Friday, January 3, 2014

Common Errors People Make in their Research: Power

About 80% of what crosses my desk for editing contains either no power analysis or the wrong type of power analysis.

What's power? Put simply, it's your odds of finding something that's actually there.

Why should you publish it? Because if you have found nothing in your analysis (p is too high for you to claim that you have a statistically significant finding), then you can evaluate the power and either

  • If power was low, explain that, due to a low N, you may have missed something that is actually there
  • If you had low power in your research, use this point in the discussion section to call for more research into your areaespecially if p was less than, say, .25.
  • If power was high, fortify your claim to have found something important.
Does power relate to the entire study or to a particular analysis? The latter.

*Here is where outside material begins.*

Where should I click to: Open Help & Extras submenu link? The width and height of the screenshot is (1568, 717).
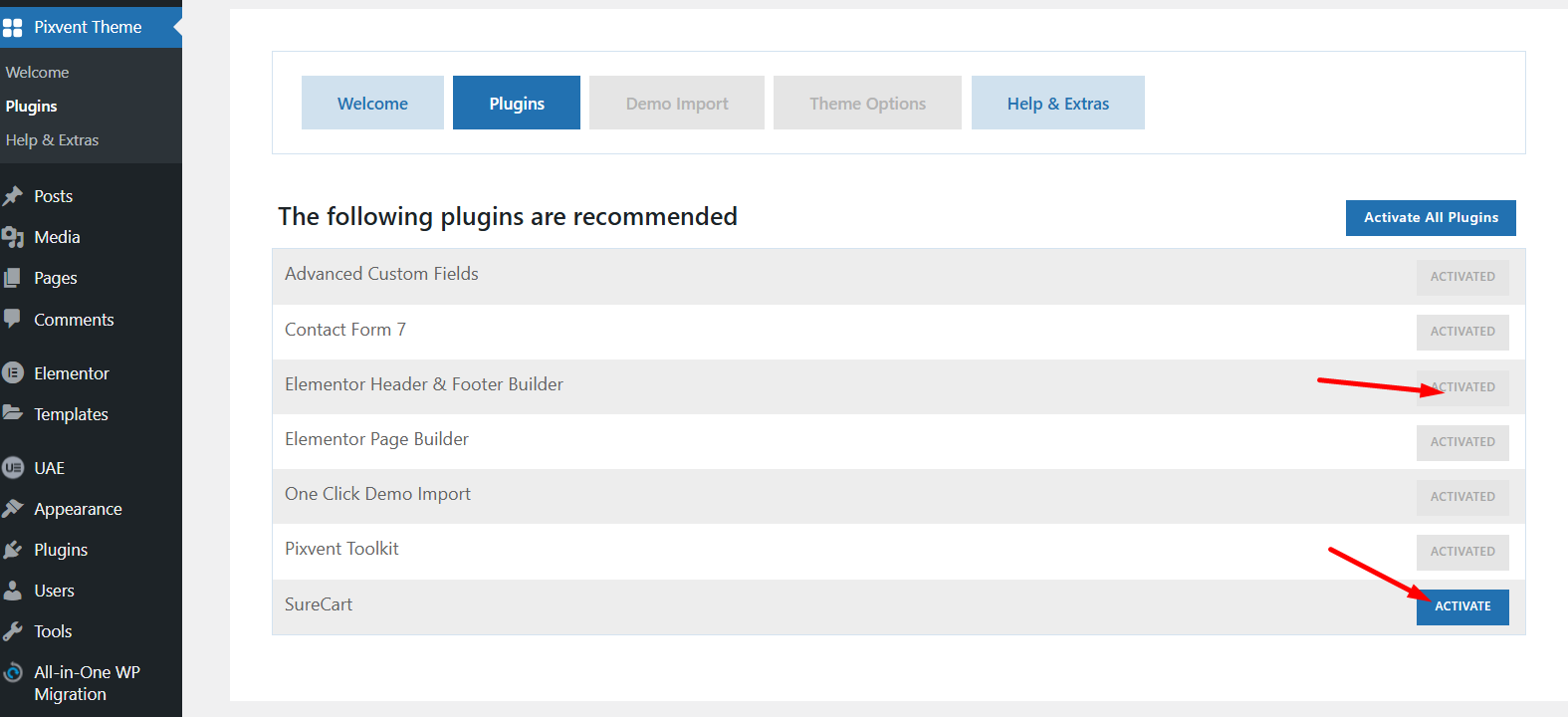[52, 140]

How do I figure out power before I begin? Do an a priori power analysis.

How do I figure it out after I've finished? Not surprisingly, do a post hoc power analysis?

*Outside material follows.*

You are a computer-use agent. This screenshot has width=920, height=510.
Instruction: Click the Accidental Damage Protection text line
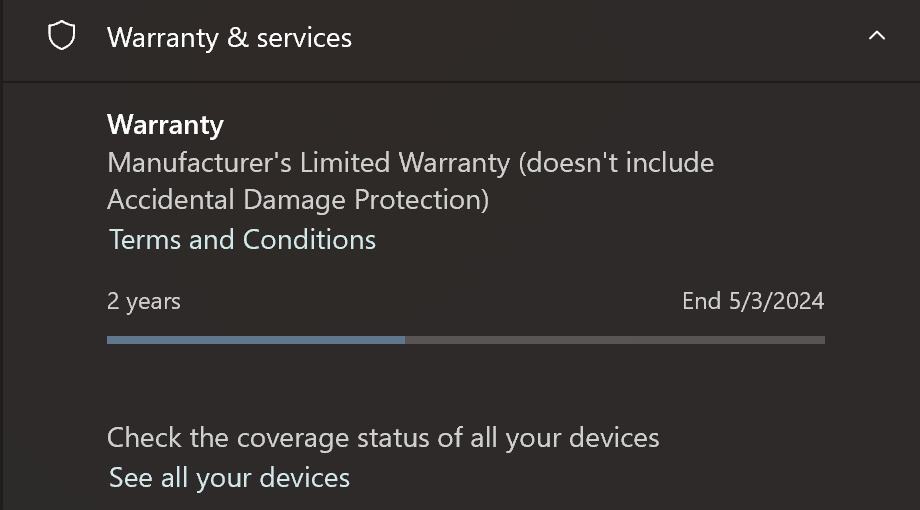[298, 200]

What the heck does that mean? "A priori" = "before." "Post hoc" = "after."

How are they different?  Usually if you are doing an a priori analysis you are trying to figure out how many subjects you need. And usually if you are doing a post hoc analysis you are trying to figure out, given the number of subjects you had, how much power you had. I usually include both.

What's the best way to do a power analysis? Download G*Power. It's my favorite tool for power analysis.